The Wood Street facade is divided into three sections. The central section has 3 round arches on square pilasters, two free standing and two half-width engaged on the outsides. These pilasters are fluted with a zigzag cut, and topped with a square capital of coloured glazed terracotta featuring a stylised design representing sugar cane, nautilus shells and perhaps palm fronds surrounded by a zigzag border. These glazed terracotta panels are part of a row of seven beneath the roofline. The words "PIONEER SHIRE COUNCIL" appear in low relief above the glazed panels and central entrance section. The front rises to a horizontal parapet.

Each side section is a square tower slightly higher and marginally in front of the centre section. These are decorated with low relief coffering. Three slit windows are let into each. A wooden, tapering square section flagpole is mounted towards the outer edge of each side.

A light well is constructed in the side elevations admitting light to the interior. The building is attached to the former Post Office (Telstra Building) on the northern side by a metal roof forming a covered driveway.

Five steps lead up to the entry porch or veranda, at the back of which is a single central door of glass and aluminium. Original detailing, believed to be of pressed metal, on the ceiling of the porch is intact, while the floor features later tiles.

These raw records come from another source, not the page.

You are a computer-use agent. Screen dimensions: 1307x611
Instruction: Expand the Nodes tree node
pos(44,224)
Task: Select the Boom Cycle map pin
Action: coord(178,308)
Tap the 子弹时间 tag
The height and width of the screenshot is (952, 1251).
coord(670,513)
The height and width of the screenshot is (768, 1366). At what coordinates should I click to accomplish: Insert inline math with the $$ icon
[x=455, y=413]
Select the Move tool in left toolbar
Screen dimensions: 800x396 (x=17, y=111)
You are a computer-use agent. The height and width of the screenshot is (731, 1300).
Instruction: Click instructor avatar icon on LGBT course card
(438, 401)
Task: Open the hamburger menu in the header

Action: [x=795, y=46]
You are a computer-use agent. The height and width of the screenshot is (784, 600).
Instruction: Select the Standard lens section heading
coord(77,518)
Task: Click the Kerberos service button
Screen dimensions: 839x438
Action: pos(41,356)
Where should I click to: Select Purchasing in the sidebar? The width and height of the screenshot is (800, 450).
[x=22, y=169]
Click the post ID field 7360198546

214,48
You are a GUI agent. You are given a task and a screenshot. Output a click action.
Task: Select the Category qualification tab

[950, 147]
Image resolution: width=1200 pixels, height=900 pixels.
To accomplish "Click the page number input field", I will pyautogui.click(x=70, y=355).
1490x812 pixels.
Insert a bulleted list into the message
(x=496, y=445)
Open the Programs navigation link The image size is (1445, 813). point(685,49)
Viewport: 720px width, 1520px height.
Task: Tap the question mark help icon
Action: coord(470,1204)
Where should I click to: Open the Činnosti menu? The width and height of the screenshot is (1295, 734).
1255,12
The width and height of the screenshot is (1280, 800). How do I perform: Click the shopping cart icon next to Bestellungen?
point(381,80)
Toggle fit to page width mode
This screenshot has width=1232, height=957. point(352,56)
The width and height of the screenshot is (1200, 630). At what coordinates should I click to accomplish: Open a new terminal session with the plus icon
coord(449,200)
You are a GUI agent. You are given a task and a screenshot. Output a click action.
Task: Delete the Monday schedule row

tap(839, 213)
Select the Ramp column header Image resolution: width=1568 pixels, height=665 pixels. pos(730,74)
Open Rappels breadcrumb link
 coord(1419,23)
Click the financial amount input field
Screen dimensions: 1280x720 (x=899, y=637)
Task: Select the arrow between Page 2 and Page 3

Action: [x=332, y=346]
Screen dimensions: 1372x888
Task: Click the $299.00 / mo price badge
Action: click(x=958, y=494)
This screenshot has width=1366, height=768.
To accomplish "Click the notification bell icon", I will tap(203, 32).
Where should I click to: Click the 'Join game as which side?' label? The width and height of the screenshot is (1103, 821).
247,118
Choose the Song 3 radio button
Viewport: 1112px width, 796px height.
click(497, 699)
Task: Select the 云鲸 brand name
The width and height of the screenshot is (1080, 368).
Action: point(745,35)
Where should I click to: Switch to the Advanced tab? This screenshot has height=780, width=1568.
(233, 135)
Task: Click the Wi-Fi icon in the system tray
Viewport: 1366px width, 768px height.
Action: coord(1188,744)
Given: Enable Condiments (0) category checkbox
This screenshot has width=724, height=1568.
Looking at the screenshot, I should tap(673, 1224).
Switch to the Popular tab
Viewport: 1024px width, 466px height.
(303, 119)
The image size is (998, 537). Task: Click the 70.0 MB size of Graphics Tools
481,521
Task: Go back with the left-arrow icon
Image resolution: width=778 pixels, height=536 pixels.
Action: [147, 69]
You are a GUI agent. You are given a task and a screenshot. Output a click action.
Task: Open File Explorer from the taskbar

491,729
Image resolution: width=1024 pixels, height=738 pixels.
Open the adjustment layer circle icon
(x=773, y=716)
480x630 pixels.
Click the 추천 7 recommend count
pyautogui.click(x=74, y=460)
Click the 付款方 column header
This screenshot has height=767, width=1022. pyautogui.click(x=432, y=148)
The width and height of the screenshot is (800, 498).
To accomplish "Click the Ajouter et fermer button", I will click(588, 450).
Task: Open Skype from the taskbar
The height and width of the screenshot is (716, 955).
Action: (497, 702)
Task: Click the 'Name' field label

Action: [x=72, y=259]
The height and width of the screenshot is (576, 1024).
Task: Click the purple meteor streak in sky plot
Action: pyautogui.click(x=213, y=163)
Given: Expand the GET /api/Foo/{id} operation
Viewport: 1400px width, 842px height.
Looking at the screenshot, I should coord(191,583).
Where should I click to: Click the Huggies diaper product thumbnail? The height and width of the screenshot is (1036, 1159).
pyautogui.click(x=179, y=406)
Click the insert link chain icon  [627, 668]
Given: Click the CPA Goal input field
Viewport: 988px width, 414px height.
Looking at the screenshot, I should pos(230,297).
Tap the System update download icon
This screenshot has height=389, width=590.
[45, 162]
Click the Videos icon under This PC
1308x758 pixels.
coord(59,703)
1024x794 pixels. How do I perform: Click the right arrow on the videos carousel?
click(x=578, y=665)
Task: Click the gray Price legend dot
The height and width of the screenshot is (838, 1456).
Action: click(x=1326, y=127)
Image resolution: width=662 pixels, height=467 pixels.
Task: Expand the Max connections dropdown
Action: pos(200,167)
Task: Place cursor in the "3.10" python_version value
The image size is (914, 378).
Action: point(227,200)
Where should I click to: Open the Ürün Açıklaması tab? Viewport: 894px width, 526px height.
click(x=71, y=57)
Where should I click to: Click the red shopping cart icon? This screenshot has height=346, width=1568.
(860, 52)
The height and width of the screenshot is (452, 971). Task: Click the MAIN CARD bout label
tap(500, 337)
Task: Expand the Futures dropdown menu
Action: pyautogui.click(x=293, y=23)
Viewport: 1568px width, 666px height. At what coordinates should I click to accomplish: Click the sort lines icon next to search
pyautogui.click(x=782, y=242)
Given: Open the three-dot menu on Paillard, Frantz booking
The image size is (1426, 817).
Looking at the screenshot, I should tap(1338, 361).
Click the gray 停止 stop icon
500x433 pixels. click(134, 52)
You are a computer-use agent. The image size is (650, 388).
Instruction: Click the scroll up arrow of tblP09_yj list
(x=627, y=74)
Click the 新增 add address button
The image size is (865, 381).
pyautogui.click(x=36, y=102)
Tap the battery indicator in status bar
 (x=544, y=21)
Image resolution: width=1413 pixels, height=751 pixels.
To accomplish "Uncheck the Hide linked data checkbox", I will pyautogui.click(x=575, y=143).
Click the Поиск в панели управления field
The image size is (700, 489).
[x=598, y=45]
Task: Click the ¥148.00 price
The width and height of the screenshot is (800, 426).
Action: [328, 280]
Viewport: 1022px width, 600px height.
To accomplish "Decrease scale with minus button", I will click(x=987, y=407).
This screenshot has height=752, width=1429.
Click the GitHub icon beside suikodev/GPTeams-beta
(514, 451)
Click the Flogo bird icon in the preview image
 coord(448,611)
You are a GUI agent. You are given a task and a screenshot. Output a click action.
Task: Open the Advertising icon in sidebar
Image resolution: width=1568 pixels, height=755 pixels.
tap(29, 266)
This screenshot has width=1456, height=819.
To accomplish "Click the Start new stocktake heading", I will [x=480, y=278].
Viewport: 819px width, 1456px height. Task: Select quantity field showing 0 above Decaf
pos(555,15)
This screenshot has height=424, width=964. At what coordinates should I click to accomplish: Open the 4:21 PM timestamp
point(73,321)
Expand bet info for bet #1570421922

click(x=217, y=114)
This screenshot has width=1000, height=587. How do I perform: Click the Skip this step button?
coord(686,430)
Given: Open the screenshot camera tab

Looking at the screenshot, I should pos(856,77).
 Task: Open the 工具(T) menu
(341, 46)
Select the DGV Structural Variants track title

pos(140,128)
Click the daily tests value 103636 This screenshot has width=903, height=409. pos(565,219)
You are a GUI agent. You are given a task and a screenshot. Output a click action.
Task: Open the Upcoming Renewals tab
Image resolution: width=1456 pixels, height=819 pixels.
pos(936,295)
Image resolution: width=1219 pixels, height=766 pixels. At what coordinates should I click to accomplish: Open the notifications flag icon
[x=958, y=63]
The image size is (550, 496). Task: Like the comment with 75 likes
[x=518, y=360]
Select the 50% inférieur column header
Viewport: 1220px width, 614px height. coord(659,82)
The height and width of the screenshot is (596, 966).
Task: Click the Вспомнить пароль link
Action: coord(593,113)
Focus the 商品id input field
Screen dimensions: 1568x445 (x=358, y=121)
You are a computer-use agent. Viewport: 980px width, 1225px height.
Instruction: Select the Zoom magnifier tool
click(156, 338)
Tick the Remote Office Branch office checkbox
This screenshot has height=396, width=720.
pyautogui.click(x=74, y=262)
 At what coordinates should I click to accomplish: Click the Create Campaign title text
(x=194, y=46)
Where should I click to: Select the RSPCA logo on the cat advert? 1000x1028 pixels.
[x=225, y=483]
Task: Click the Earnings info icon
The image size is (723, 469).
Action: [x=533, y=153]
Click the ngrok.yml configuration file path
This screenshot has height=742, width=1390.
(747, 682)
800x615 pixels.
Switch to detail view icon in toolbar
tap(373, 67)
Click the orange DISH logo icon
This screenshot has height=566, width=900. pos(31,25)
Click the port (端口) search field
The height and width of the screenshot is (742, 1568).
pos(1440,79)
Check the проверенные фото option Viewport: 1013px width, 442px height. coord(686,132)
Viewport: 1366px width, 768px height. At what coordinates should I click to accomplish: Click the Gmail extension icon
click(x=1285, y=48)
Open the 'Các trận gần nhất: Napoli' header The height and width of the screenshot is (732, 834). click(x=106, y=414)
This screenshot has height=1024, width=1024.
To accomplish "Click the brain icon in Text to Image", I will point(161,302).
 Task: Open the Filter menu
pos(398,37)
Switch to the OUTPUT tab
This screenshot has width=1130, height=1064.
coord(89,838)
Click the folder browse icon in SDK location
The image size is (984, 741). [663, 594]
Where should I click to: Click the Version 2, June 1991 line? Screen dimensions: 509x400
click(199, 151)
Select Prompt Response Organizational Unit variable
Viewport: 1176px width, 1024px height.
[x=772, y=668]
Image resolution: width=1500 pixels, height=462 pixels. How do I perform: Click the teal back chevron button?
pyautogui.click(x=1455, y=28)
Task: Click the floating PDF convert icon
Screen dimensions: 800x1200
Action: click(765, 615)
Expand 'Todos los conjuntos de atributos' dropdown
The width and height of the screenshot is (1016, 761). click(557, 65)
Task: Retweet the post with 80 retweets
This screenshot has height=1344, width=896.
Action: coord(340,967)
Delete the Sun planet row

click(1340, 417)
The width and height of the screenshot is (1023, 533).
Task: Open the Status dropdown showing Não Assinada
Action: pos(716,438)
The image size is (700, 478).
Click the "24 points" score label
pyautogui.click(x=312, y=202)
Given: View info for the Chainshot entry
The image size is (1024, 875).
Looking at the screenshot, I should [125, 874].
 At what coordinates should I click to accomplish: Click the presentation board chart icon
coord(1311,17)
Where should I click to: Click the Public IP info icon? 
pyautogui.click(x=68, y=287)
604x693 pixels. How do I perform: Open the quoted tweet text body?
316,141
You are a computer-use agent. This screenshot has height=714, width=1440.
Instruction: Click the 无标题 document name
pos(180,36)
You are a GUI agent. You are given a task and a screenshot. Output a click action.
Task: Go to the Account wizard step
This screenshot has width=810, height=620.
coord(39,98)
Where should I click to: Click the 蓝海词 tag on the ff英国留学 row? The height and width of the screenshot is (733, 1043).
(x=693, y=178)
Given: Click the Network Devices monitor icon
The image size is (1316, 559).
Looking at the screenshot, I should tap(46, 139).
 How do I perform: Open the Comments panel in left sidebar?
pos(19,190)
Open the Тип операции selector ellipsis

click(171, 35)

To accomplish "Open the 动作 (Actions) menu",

The front entrance opens to a central passageway that leads to the rear of the original building. The layout of the original building has a strong symmetry about the axis of the central passageway with various rooms opening to either side. A strongroom is located in an office on the northern side of the building. Original ceiling fabric is extant above the later suspended ceilings.

At the rear of the original building the space that was once the Council chambers is now subdivided into several rooms. A decorative archway remains at the rear extent of the original building.

Behind the original 1935 building to the east is a later two-storey metal framed and clad building that also extends above the original building in the area that comprised the former council chambers. This extension is not significant.

== Heritage listing ==
The former Pioneer Shire Council Building was listed on the Queensland Heritage Register on 7 December 2007 having satisfied the following criteria.

The place is important in demonstrating the evolution or pattern of Queensland's history.

The Pioneer Shire Council Building is important in demonstrating the evolution of Queensland's history, specifically the development of the provision of services and infrastructure to rural Queensland through the establishment of divisional boards and shire councils.

The Pioneer Shire Council Building situated in central Mackay is important in illustrating the pattern of Queensland's history, specifically the administrative relationship between a shire council and an adjoining town or city council. It is a good surviving example of rural shire council building made redundant by the absorption of the rural shire into the town/city shire within which its office was located.

Constructed in 1935 during a major program of beautification and modernisation of services when Mackay was the fastest growing town in Queensland, the Pioneer Shire Council Building is tangible evidence of this period of growth and modernisation.

The place is important in demonstrating the principal characteristics of a particular class of cultural places.

As one of his earlier Mackay buildings, the Pioneer Shire Council Building illustrates the principal characteristics of the work of prominent Mackay architect Harold Vivian Marsh Brown. As the designer of 13 buildings during the interwar period HVM Brown made an important contribution to the commercial centre of Mackay.

The Pioneer Shire Council Building is good example of the Art Deco style transplanted to rural Queensland. With its geometric facade stylised decoration, terracotta tiles and prominent lettering it demonstrates the characteristics of this style.

The place is important because of its aesthetic significance.

As one of a number of Art Deco style buildings constructed in Mackay and many sugar industry towns during the interwar period, and for the contribution the Art Deco facade with tropical motifs makes to Wood Street, the Pioneer Shire Council Building is important because of its aesthetic significance.